Basically the final unaligned loads in the last column are triggering asan and in general are causing issues.  I suspect the logic for unaligned stores are causing similar grief.  I _thought_ I had been doing exactly what Apple had mentioned here:

> Typically this means that a looping function will have to stop one loop iteration before it reaches the end of the data run, and handle the last few bytes in special case code. 

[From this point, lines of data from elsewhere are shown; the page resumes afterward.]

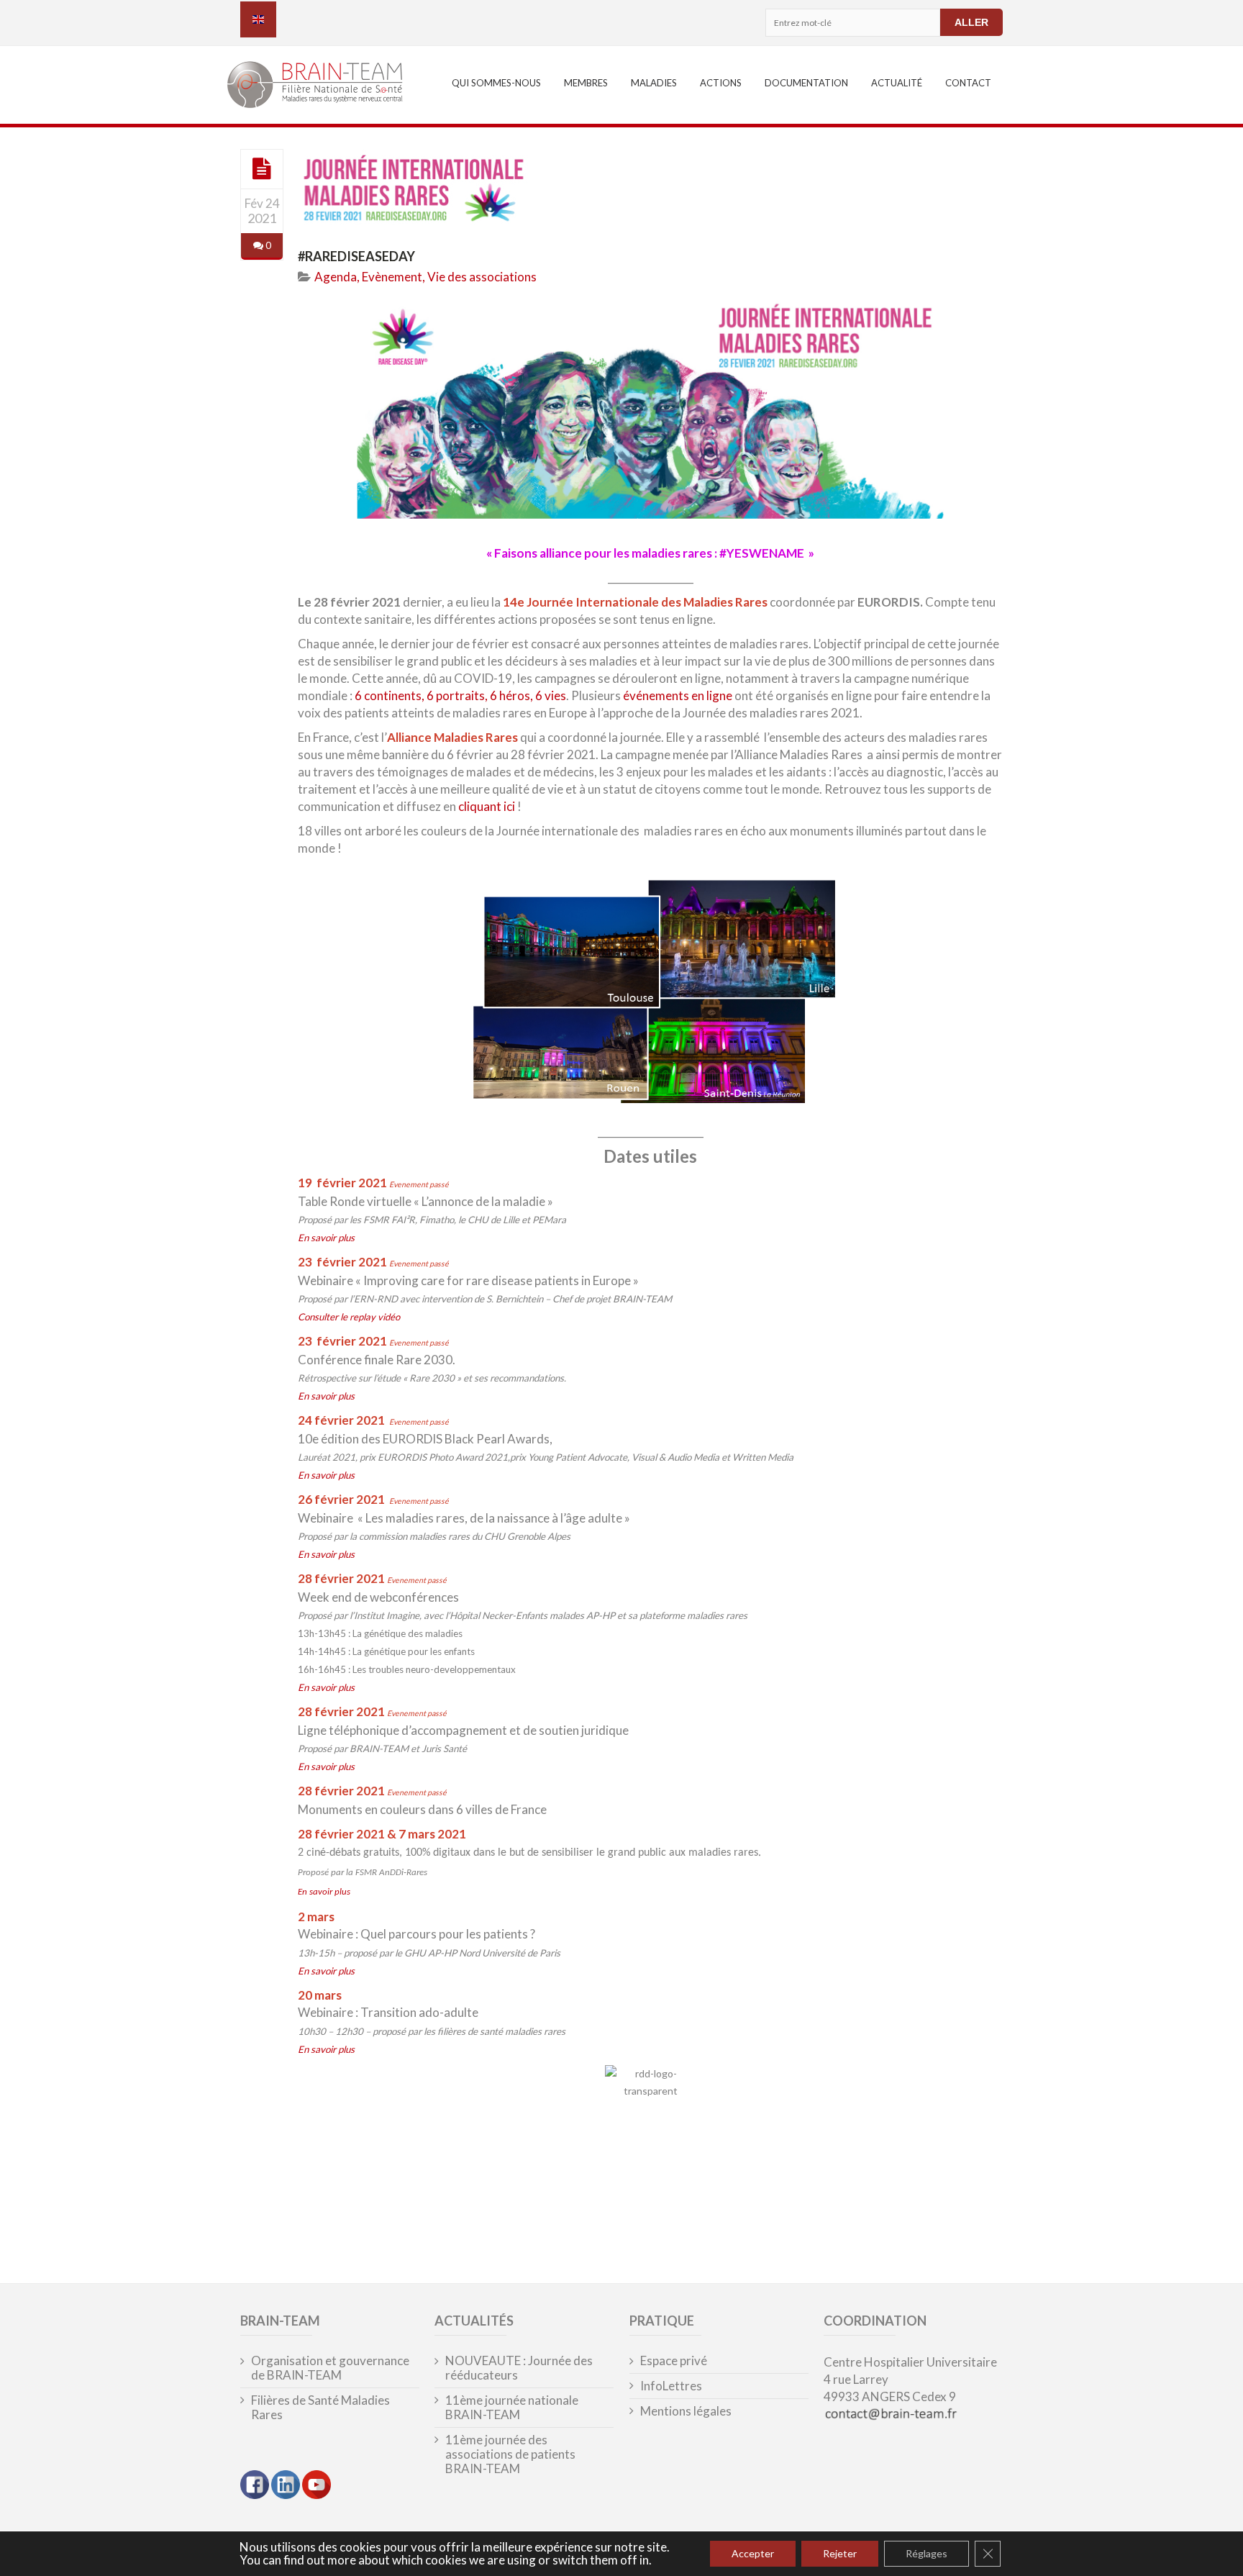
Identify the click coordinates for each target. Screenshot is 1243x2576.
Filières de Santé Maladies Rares (320, 2407)
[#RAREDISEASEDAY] (261, 168)
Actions (721, 83)
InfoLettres (671, 2386)
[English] (258, 19)
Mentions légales (686, 2411)
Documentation (806, 83)
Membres (586, 83)
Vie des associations (482, 276)
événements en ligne (677, 695)
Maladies (654, 83)
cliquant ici (486, 806)
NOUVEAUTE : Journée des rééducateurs (519, 2368)
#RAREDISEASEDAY (356, 256)
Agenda (335, 276)
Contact (968, 83)
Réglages (926, 2553)
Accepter (753, 2553)
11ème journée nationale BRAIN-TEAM (511, 2407)
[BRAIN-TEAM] (324, 87)
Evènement (392, 276)
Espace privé (673, 2361)
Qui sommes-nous (496, 83)
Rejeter (840, 2553)
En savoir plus (326, 1237)
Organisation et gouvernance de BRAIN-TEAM (330, 2368)
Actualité (896, 83)
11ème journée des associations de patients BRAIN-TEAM (510, 2454)
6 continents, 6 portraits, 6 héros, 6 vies (460, 695)
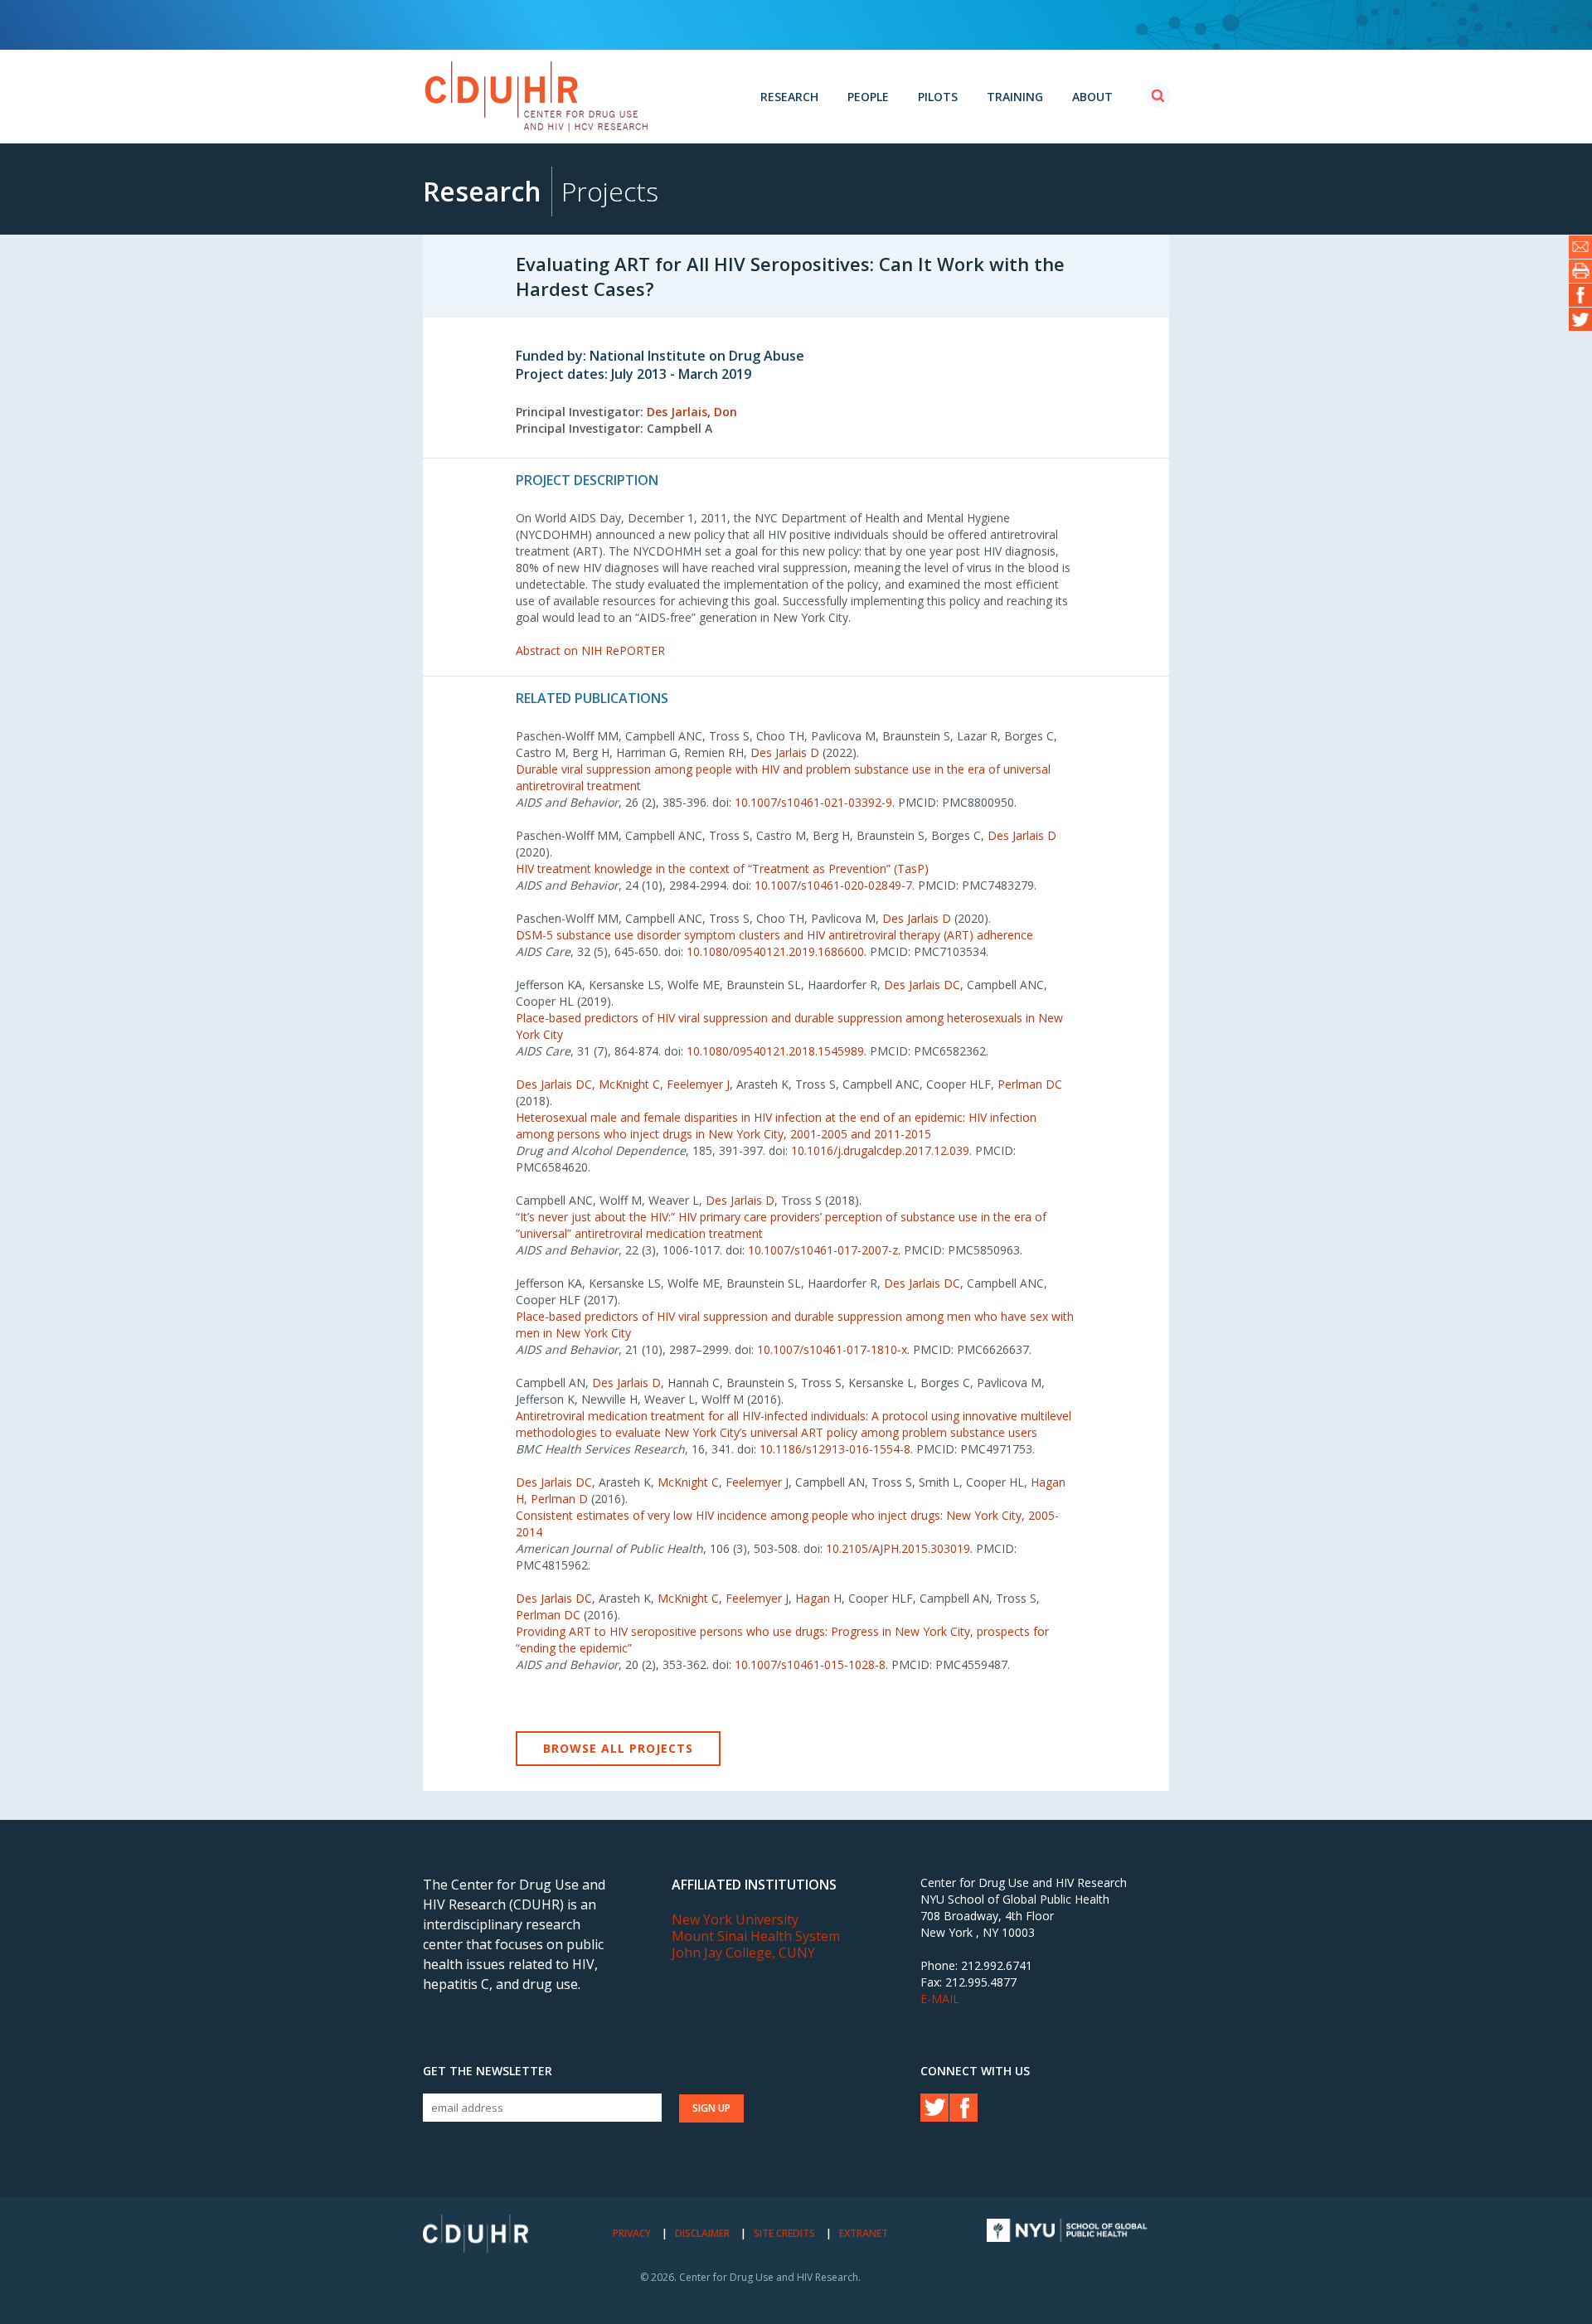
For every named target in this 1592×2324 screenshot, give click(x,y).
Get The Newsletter (487, 2071)
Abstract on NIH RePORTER (590, 650)
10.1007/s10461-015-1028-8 (810, 1664)
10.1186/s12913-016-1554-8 (835, 1449)
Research (789, 96)
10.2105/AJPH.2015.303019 (898, 1548)
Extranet (863, 2233)
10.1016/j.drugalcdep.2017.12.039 (880, 1150)
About (1092, 96)
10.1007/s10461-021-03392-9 (813, 802)
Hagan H (818, 1598)
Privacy (632, 2233)
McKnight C (629, 1084)
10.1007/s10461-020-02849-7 (833, 885)
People (868, 96)
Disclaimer (702, 2233)
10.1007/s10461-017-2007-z (823, 1250)
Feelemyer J (698, 1084)
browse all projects (618, 1748)
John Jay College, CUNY (743, 1952)
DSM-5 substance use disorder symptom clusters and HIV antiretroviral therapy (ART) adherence (774, 935)
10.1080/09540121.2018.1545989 (775, 1051)
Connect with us (975, 2071)
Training (1015, 96)
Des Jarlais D (784, 752)
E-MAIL (939, 1998)
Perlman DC (1029, 1084)
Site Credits (784, 2233)
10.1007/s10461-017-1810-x (832, 1349)
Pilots (938, 96)
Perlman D (559, 1498)
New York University (735, 1919)
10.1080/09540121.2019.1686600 (775, 951)
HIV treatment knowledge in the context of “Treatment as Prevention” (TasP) (722, 868)
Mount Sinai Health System (756, 1936)
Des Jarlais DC (922, 984)
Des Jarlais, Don (692, 412)
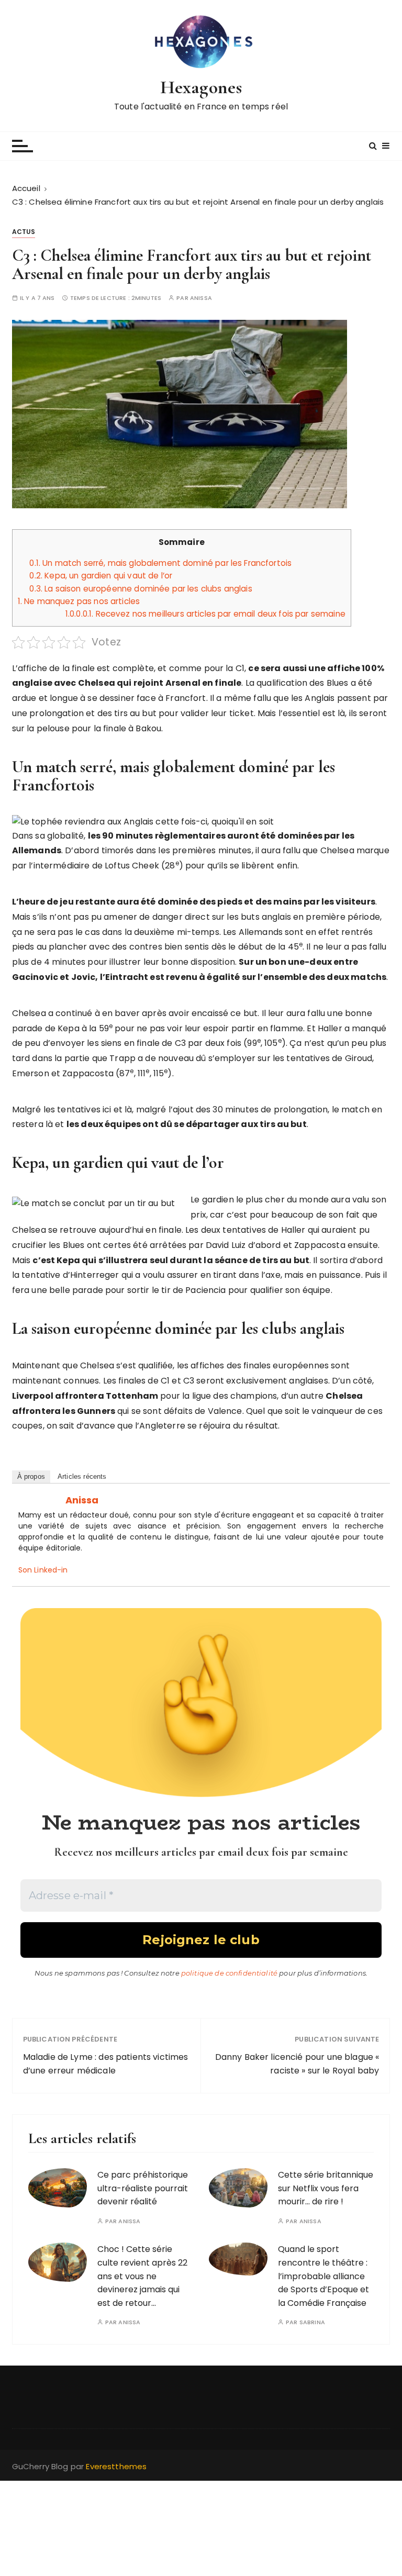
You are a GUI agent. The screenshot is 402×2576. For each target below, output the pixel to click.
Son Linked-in (43, 1570)
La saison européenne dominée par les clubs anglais (140, 588)
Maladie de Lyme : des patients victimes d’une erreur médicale (105, 2064)
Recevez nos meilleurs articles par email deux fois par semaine (205, 613)
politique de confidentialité (229, 1973)
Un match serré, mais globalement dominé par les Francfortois (160, 562)
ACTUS (24, 231)
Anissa (201, 298)
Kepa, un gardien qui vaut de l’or (100, 575)
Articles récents (82, 1476)
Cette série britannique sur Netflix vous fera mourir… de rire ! (325, 2188)
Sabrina (312, 2322)
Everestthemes (116, 2466)
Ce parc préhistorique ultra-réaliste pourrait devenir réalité (142, 2188)
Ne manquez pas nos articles (79, 601)
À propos (31, 1476)
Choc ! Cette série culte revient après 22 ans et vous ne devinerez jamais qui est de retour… (142, 2276)
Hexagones (201, 87)
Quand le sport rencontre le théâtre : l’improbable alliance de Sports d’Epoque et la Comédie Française (323, 2276)
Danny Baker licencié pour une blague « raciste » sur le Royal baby (297, 2064)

Is this now broken or had I been doing the remainder peeling incorrectly all along?
Comment 5 Adam Stylinski 2021-01-22 22:23:51 UTC
Apologies for my ignorance by the way, I've been mostly spoiled lately with x86 and aarch64 which handle this to some degree for you in the uarch.  I wrote this code a long time ago when I was just getting familiar with Altivec, so I'm well aware what I was doing could have been completely wrong and/or stupid.  At the very least I could have done more to pipeline the unaligned loads so that the previous vector load for the second half was reused (I don't think GCC can do this for me).  

I'm hoping people who are intimately familiar with the ABI and heap layout of big endian POWER4 can clarify if I'm wrong, the library is wrong, or both.